[RECORDS]
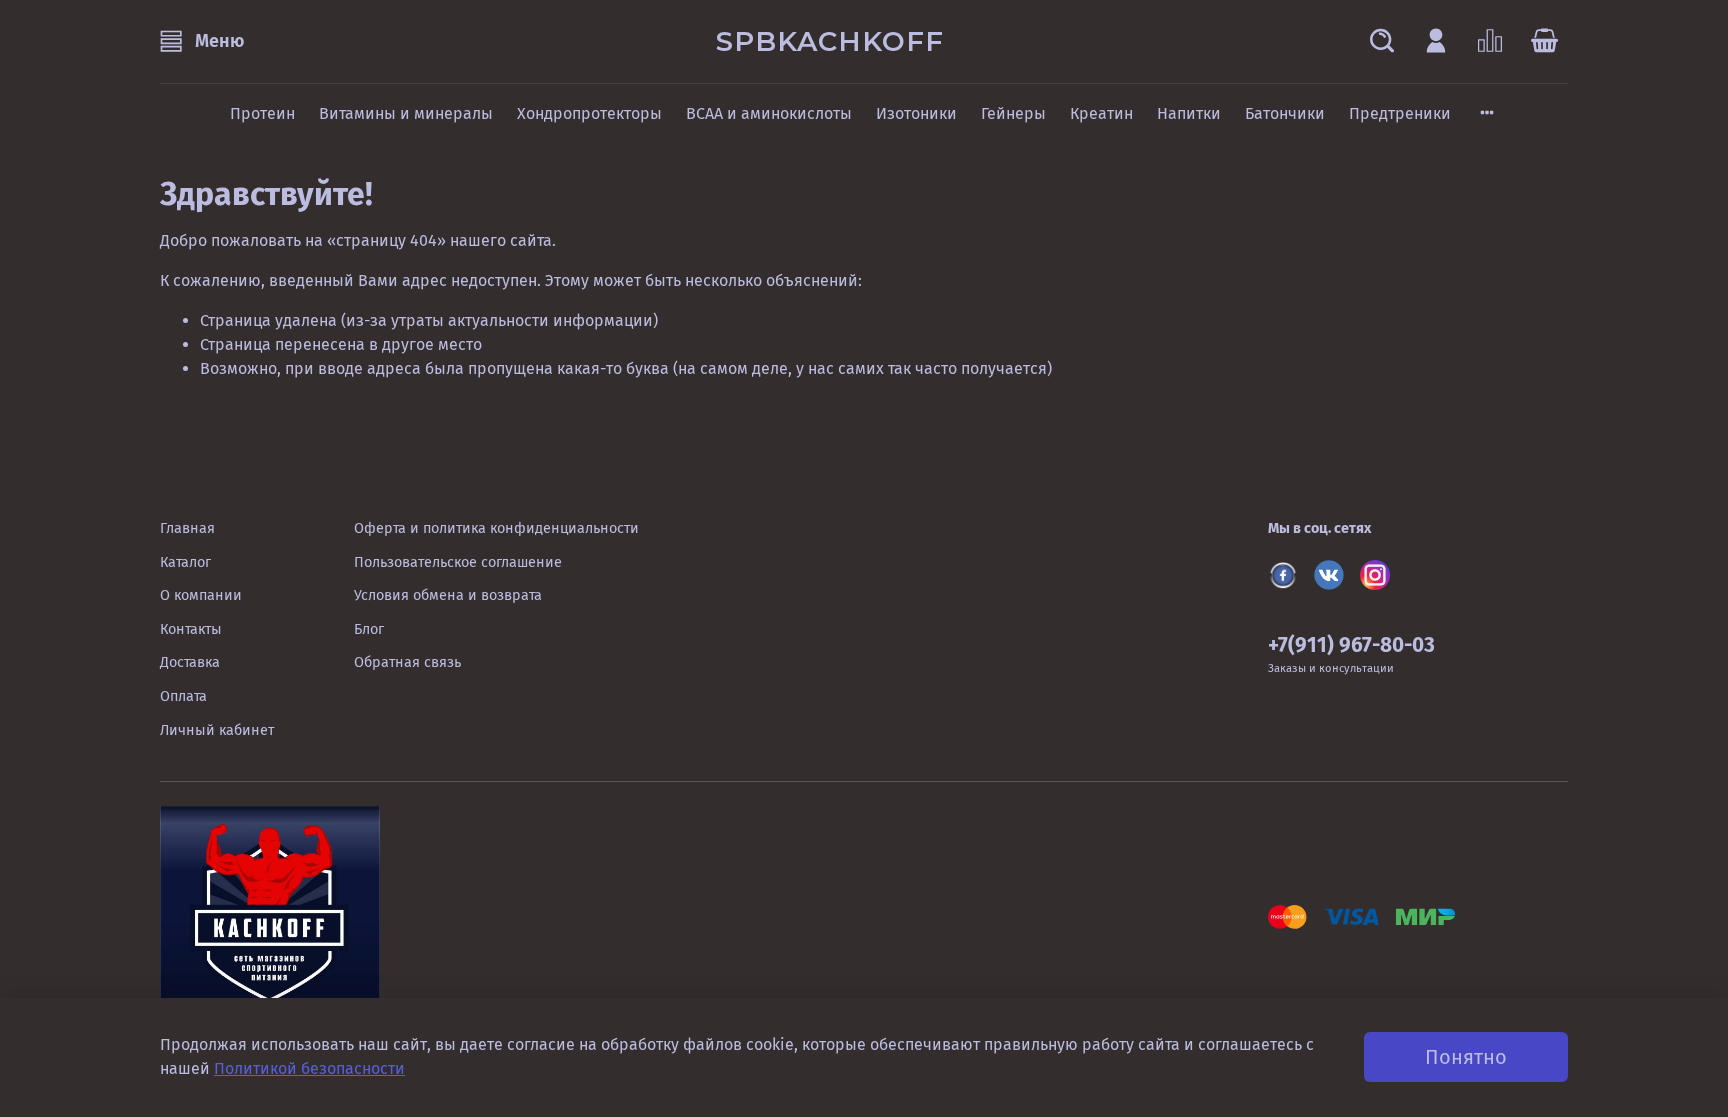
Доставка (190, 662)
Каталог (185, 562)
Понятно (1466, 1057)
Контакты (191, 629)
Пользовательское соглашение (458, 562)
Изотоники (916, 113)
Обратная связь (407, 662)
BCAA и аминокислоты (769, 113)
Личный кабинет (217, 730)
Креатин (1101, 113)
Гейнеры (1013, 113)
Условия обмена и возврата (448, 595)
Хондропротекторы (589, 113)
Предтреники (1400, 113)
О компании (201, 595)
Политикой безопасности (309, 1068)
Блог (369, 629)
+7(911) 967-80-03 (1351, 645)
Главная (187, 528)
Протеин (262, 113)
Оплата (183, 696)
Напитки (1189, 113)
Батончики (1285, 113)
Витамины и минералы (406, 113)
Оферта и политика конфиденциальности (496, 528)
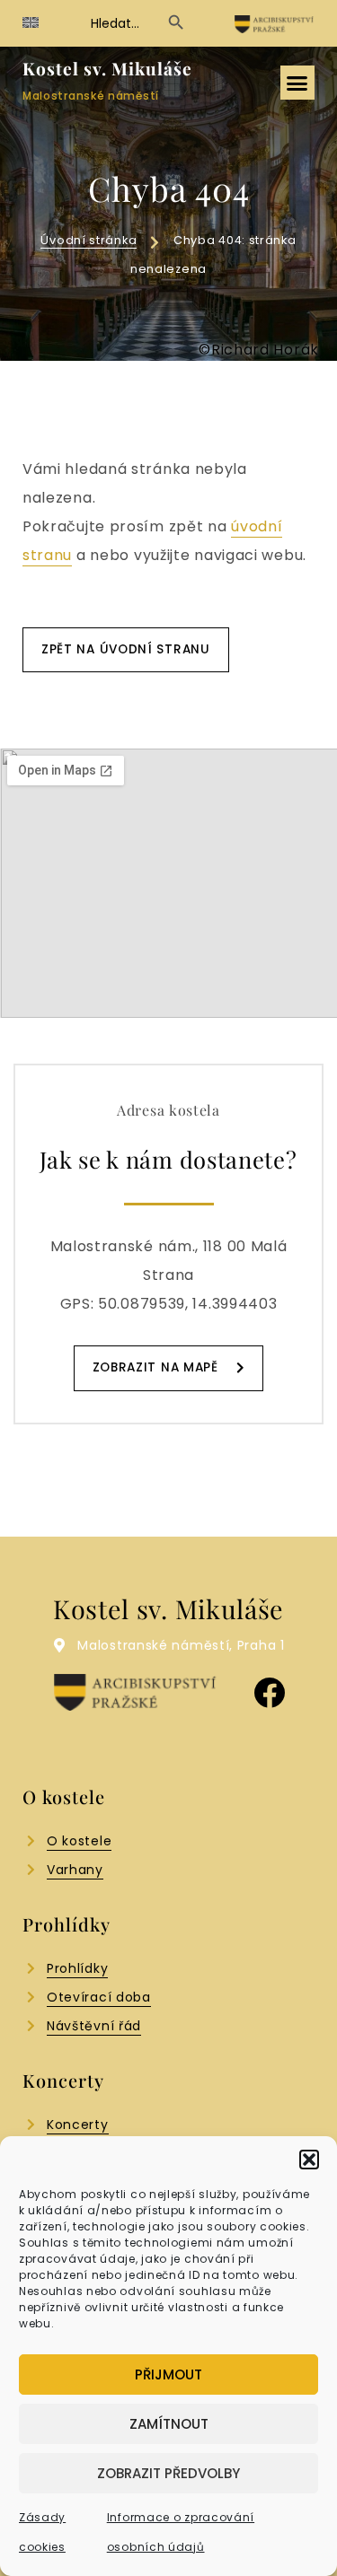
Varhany (75, 1870)
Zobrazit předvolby (168, 2473)
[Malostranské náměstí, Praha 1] (59, 1645)
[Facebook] (270, 1692)
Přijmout (168, 2374)
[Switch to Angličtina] (30, 23)
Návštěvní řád (94, 2026)
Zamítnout (168, 2423)
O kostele (79, 1841)
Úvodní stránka (88, 240)
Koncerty (78, 2125)
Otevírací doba (99, 1997)
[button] (309, 2160)
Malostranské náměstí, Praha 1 (180, 1645)
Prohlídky (77, 1968)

[TASK TO COMPLETE] Only the lines of the data holding the string "Malostranské" are wanted; copy each of them.

[OUTPUT]
[Malostranské náměstí, Praha 1] (59, 1645)
Malostranské náměstí, Praha 1 (180, 1645)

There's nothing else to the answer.